**What to work on**
Rewrite the listing starting at the line containing "Task: Open the Blacklist section" and ending at the line containing "Action: tap(472, 38)", replacing "Blacklist" with "Blocklist" and leaving everything else unchanged.

**Input records**
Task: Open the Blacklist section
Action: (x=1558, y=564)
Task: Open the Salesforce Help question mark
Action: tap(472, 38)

...

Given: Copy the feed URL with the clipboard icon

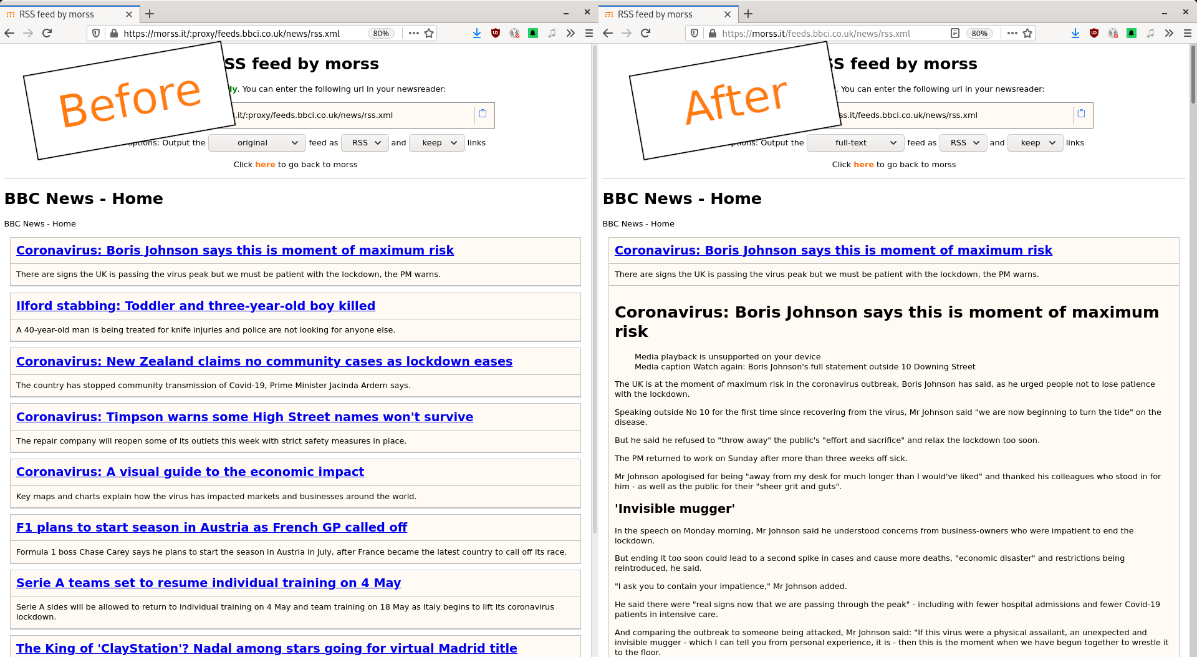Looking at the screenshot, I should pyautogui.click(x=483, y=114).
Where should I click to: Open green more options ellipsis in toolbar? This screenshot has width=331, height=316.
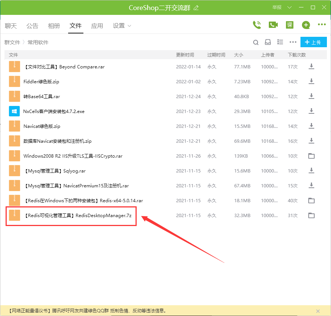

**Full solution**
Task: Open the Blocklist section
Action: (x=1558, y=564)
Task: Open the Salesforce Help question mark
Action: tap(472, 38)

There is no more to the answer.